Monday, October 28, 2013

Great Expectations: Down Syndrome Edition

Blake with his sister Kaleigh

The times in my life I have had the greatest expectations for a person, and event or anticipated an outcome of a situation I have found myself the most disappointed. I have done it over and over again too, somehow expecting a different result. Wait, that's the definition of insanity, isn't it? The most 'insane' concept to me is expectations but I continue to get sucked into this vortex.

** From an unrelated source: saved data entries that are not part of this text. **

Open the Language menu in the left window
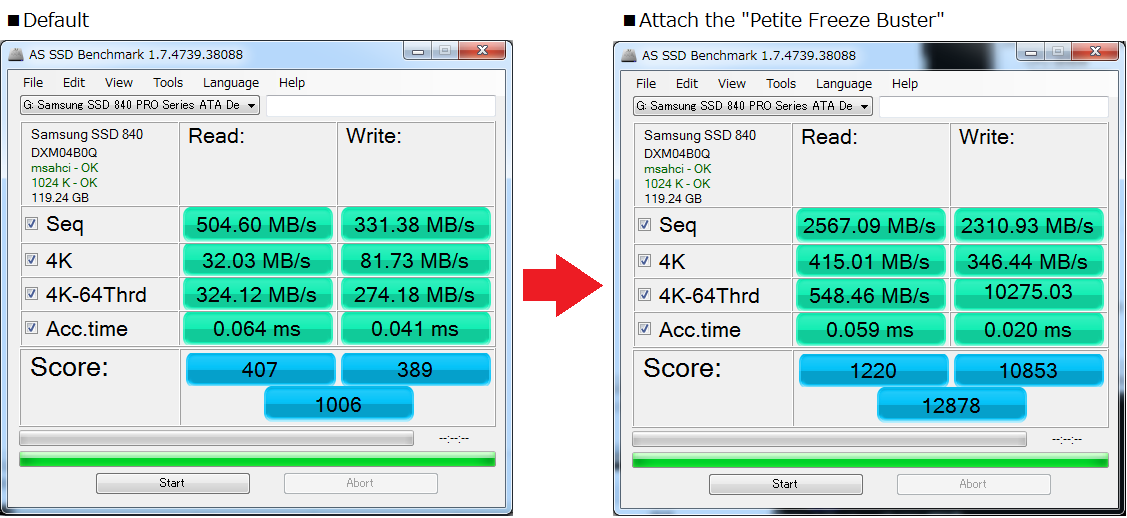Viewport: 1127px width, 518px height. (x=230, y=83)
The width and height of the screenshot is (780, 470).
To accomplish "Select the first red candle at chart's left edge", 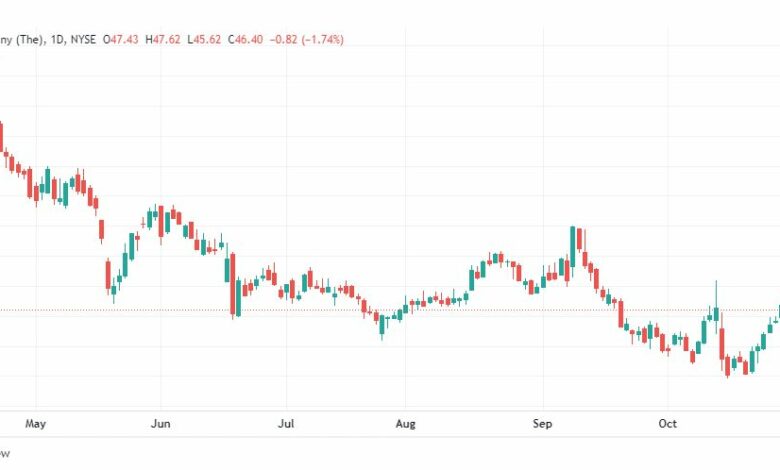I will click(1, 136).
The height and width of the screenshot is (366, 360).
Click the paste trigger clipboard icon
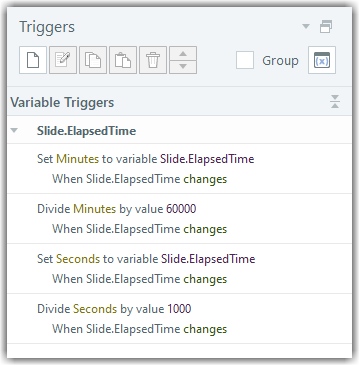[123, 60]
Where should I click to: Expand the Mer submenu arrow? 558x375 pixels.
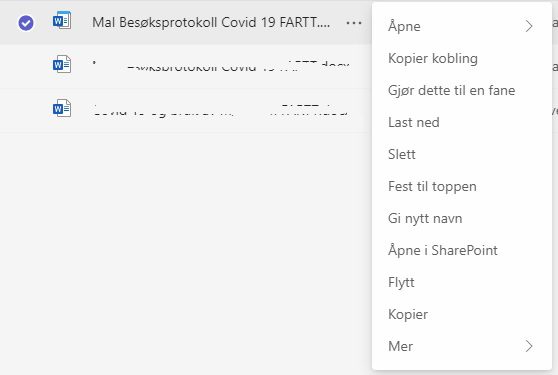[x=529, y=346]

Life is a journey of work. Work from home, workout, go to work, work on your craft, work on yourself. Removing expectations from people is something about myself I am currently working on. It is a tough one as you have to retrain yourself in a sense. My son Blake has Down Syndrome (In case you missed the other dozens of posts about it). His presence in my life has been a crash course on a daily basis about removing expectations and replacing it with acceptance.
Let's think specifically about the expectations we have projected onto our children. We expect them to be the top of their class, their first words to come early, to be the smartest, fastest, happiest children. We can't help but compare them to others. Don't bother lying to yourself we ALL do and have done it. I am presented weekly with charts, statistics and developmental averages for which Blake is to be measured against. How can I not have expectations?  It seems only natural right? YES, if I want to be let down and set myself up for disappointment. I work on releasing my expectations of him so I can let him go at his own pace and do what he wants, when he wants from a developmental perspective. This notion of 'letting go' and letting him be who he is on his own schedule has been a tough one for me. 
Some of us judge our parenting skills on the development of skills in our children and how fast they reach these milestones which is the ultimate fallacy. Early intervention and extra practice will enhance a skill but honestly each individual child, when THEY are ready will complete a task, master a skill or say a new word. I used to judge myself  because my children's progress seemed to be the only measure of all the hard work, time, effort and care I poured into them each and every day. I don't do this anymore. Instead I honestly ask myself if I gave my best at the end of each day and move on.
How does my tale apply to every one's life? You don't have to have a child with Down Syndrome or any children for this to resonate in your life. Removing your expectations from others will help you minimize stress, allow you to be in the moment and actually ENJOY the event or time you are spending with someone. In my case, I enjoy my son's milestone(s) and his progress, no matter what the pace. I cannot project my schedule of how I want or wish things to be, but remove these expectations and learn to accept the way things are. The ultimate parental freedom.

Blake's extra chromosome has forced me to slow down my life and look at the world with new eyes. The only great expectations I have are on myself, to enjoy each and every moment.